スクエアで流麗な「スイング感」
僕はディブ・ブルーベック・カルテットが意外と好きである。でも、日本では、ディブ・ブルーベック・カルテットは、あまり人気が無い。特に年配のジャズ者ベテランの方々には受けが悪い。
一番、やり玉に挙がるのが、ブルーベックのピアノ。ジャズのピアノと言えば、流れる様に横に揺れるように、オフビートにスイングするんだが、ブルーベックのピアノは、そんなスイングとは全く無縁。
ブルーベックのピアノは、前衛的なクラシックの様なピアノ。現代音楽の様な、硬質でアブストラクトなピアノの応用。不協和音な響きは、クラシックのストラビンスキーやバルトークの様な響きを宿している。ジャズのユニゾン&ハーモニーとは違う、クラシックな響き。
流れる様に横に揺れるように、オフビートにスイングすることを「スインギー」とするなら、ブルーベックのピアノは「スインギー」では全く無い。しかし、ちゃんと聴くと、ブルーベックのピアノは「スイング」している。
ブルーベックのピアノは、しっかりとオフビートしている。前衛的なクラシックの様なピアノを応用しているので、流れる様に横に揺れるように、オフビートにスイングすることは出来ない。そこで、ブルーベックは、クラシックの4拍子の流れの様に、スクエアに「スイング」する。
アフリカン・アメリカンの流れる様に横に揺れるように、オフビートにスイングするのでは無く、ヨーロッパのクラシックの様に縦に揺れるように、オフビートにスイングする。僕は、このブルーベックの縦揺れスイングが好きなんですね。
そして、そこに、甘く流麗な、丸く柔らかなポール・デスモンドのアルトが絡む。このデスモンドのアルトが、これまた評判が芳しく無い。甘い、柔らかい、力強く無い、エモーショナルで無い等と、とにかく手厳しい。でも、現代のスムース・ジャズのアルトを聴くと、このデスモンドのアルトって先進的だったのでは、と思ったりもするんですよね。
この甘く流麗な、丸く柔らかなデスモンドのアルトは、明るくスインギー。明朗に暖かに緩やかにスイングする。このデスモンドのスイングは、流れる様に横に揺れるように、オフビートにスイングする。伝統的な、正統なスイング。でも、なかなか、デスモンドのアルトは正しく評価されない。
でも、ヨーロッパのクラシックの様に縦に揺れるように、オフビートにスイングするブルーベックのピアノと、正統に流れる様に横に揺れるように、オフビートにスイングするデスモンドのアルトの組合せが素晴らしいのだ。この異質なもの同士の出会いが、独特な感覚の「スイング感」を生み出している。ファンの我々にはこれが堪らない。

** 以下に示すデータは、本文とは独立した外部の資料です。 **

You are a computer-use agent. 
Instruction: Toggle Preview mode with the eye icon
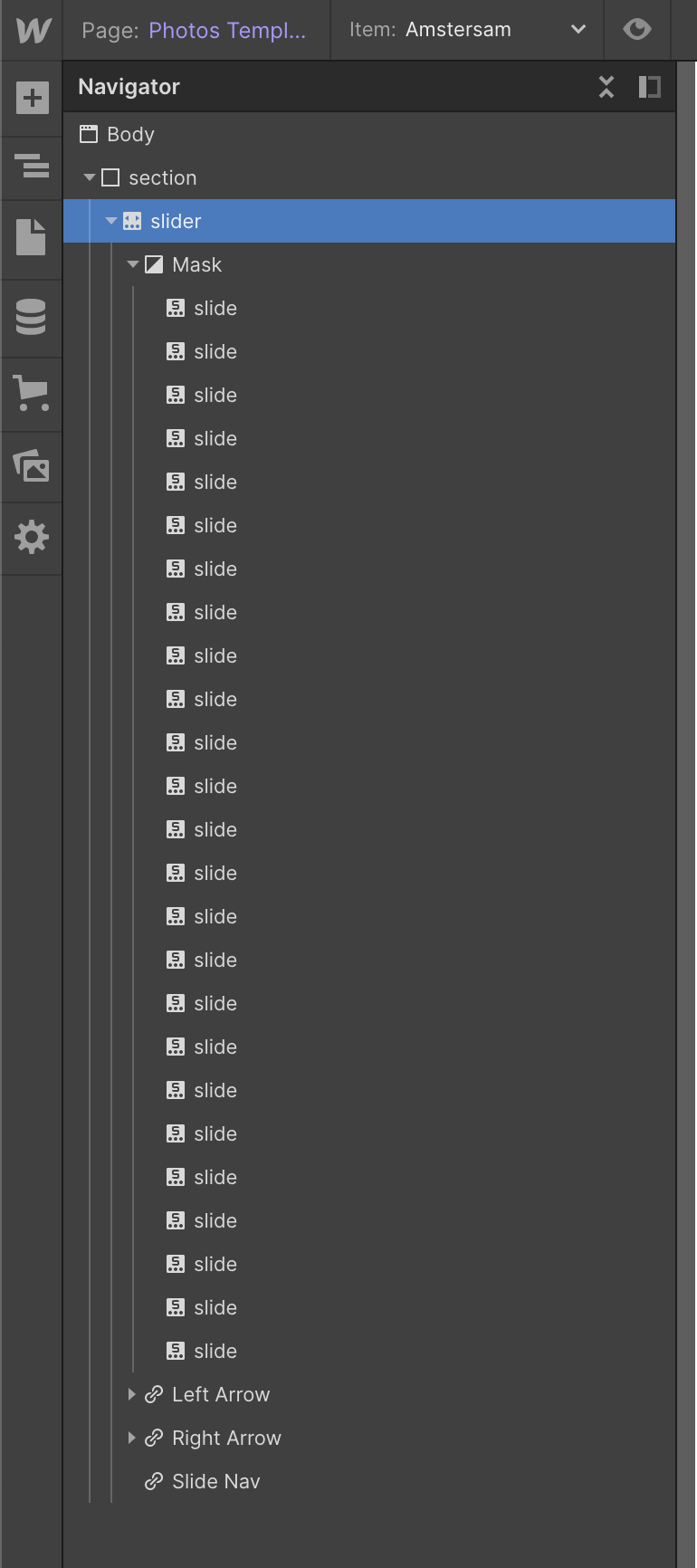tap(637, 29)
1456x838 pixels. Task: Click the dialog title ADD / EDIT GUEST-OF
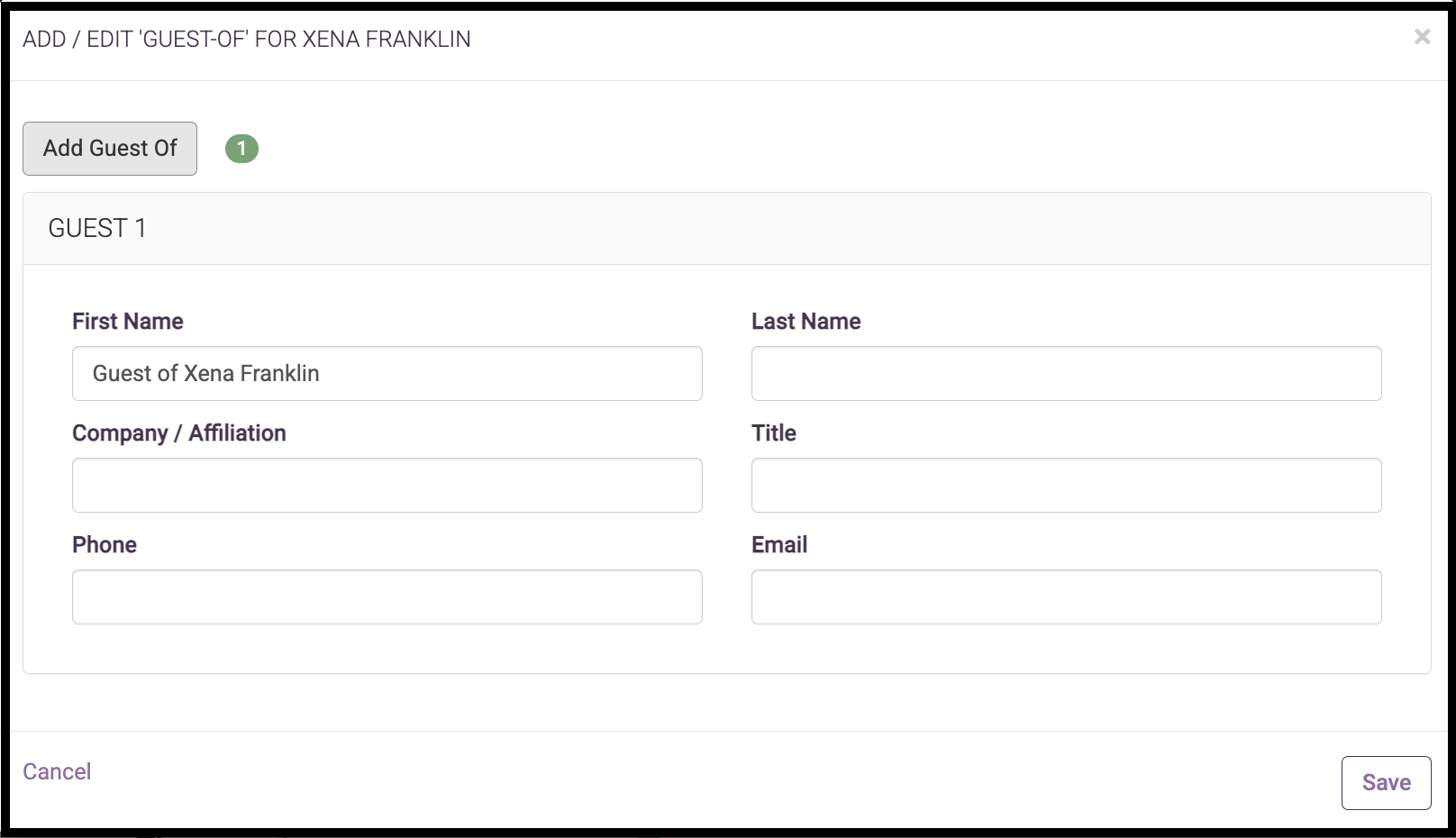pyautogui.click(x=245, y=39)
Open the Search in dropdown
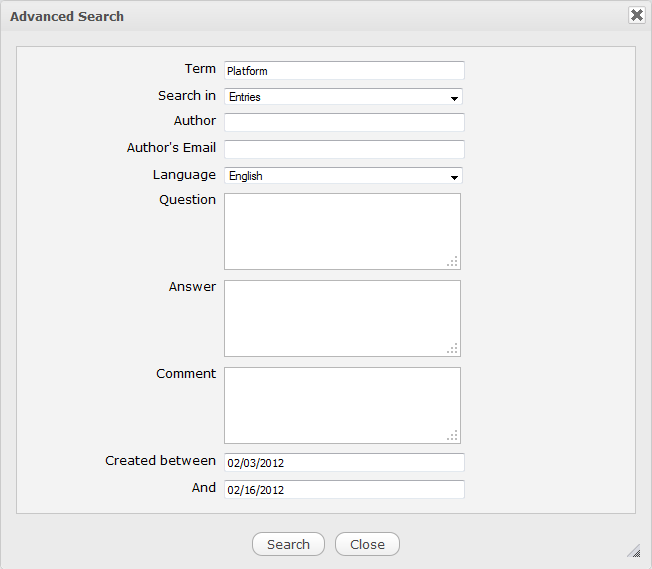Screen dimensions: 652x569 pyautogui.click(x=343, y=97)
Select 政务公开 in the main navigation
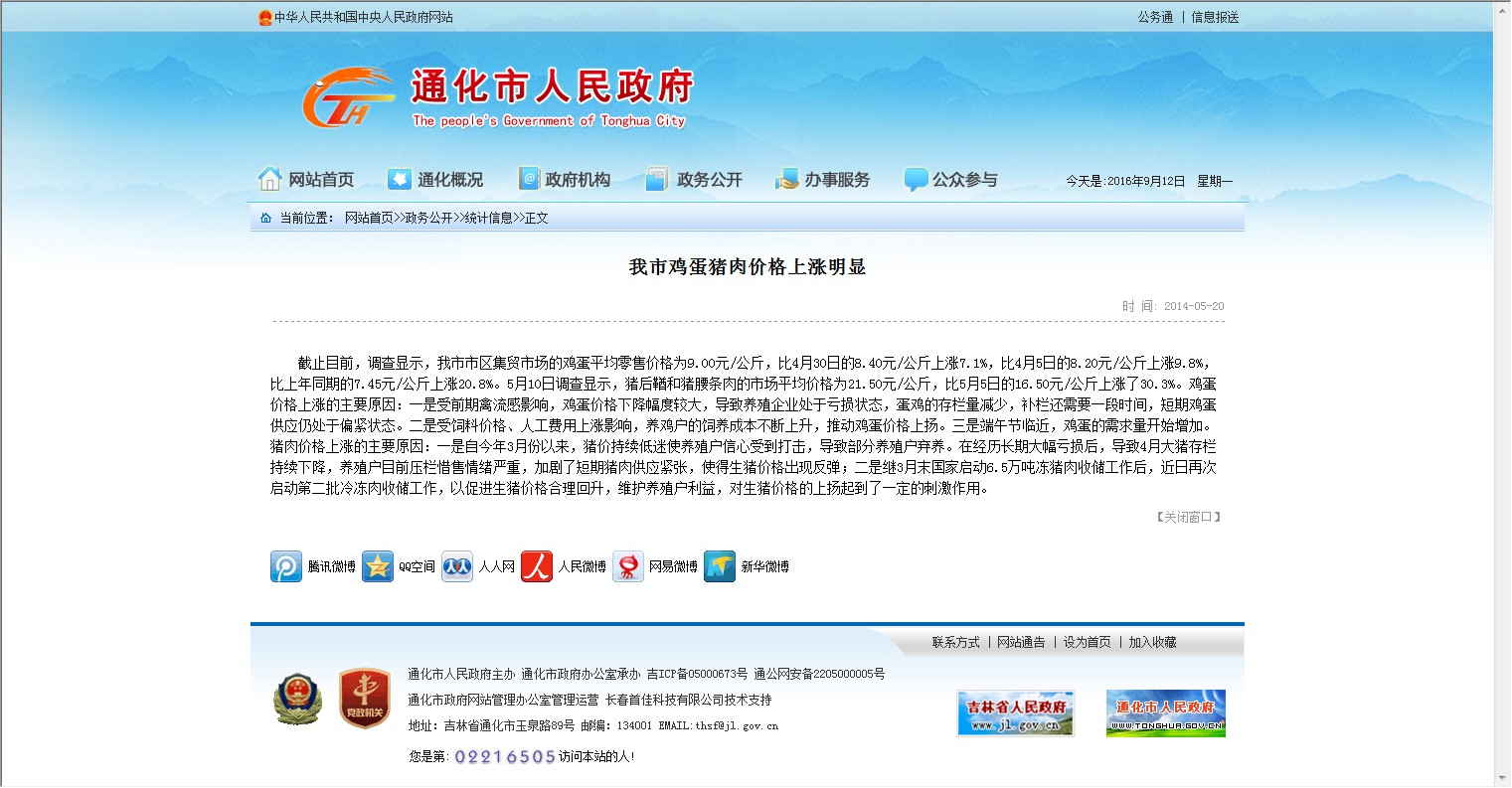The image size is (1512, 788). (694, 180)
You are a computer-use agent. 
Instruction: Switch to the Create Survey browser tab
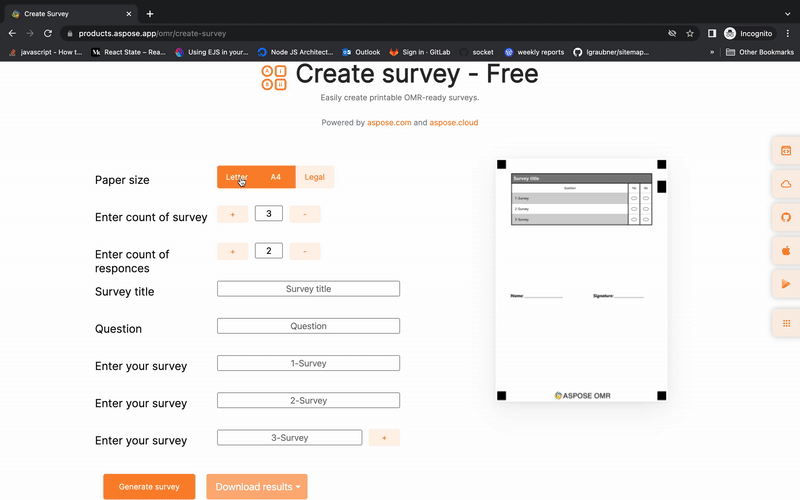67,14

1954年6月にライブ録音された『Jazz Goes to College』(写真)というアルバムを聴けば、その「異質なもの同士の出会い」がしっかりと記録され、ブルーベック・カルテット独特な感覚の「スイング感」を思いっきり感じることが出来る。ゴツゴツしてスクエアで甘く流麗な「スイング感」。
この個性的で独特な「スイング感」をどう感じるかで、ディブ・ブルーベック・カルテットの好き嫌いが決まるような気がします。特に、ストラビンスキーやバルトークなどの前衛的なクラシックに馴染みのあるジャズ者の方々なら、恐らくすんなりと入れるんではないかと思いますが、如何でしょうか。
ちなみにパーソネルを振り返ってみると、Bob Bates (b), Dave Brubeck (p), Paul Desmond (as), Joe Dodge (ds)。ドラムとベースはちょっと無名だが、ブルーベックとデスモンドのコンビは、このアルバムで既に、その個性をしっかりと確立している。とにかく、この二人の「異質なもの同士の出会った」ブルーベック・カルテット独特な感覚の「スイング感」が素晴らしい。
ここまで熱く語っても、それでも、日本では、ディブ・ブルーベック・カルテットは、あまり人気が無いんですよね。不思議やなあ。このライブ盤でも、聴衆は結構熱く盛り上がっているんですがね〜。でも、僕はディブ・ブルーベック・カルテットが意外と好きです(笑)。
大震災から2年11ヶ月。決して忘れない。まだ2年11ヶ月。常に関与し続ける。がんばろう東北、がんばろう関東。自分の出来ることから復興に協力し続ける。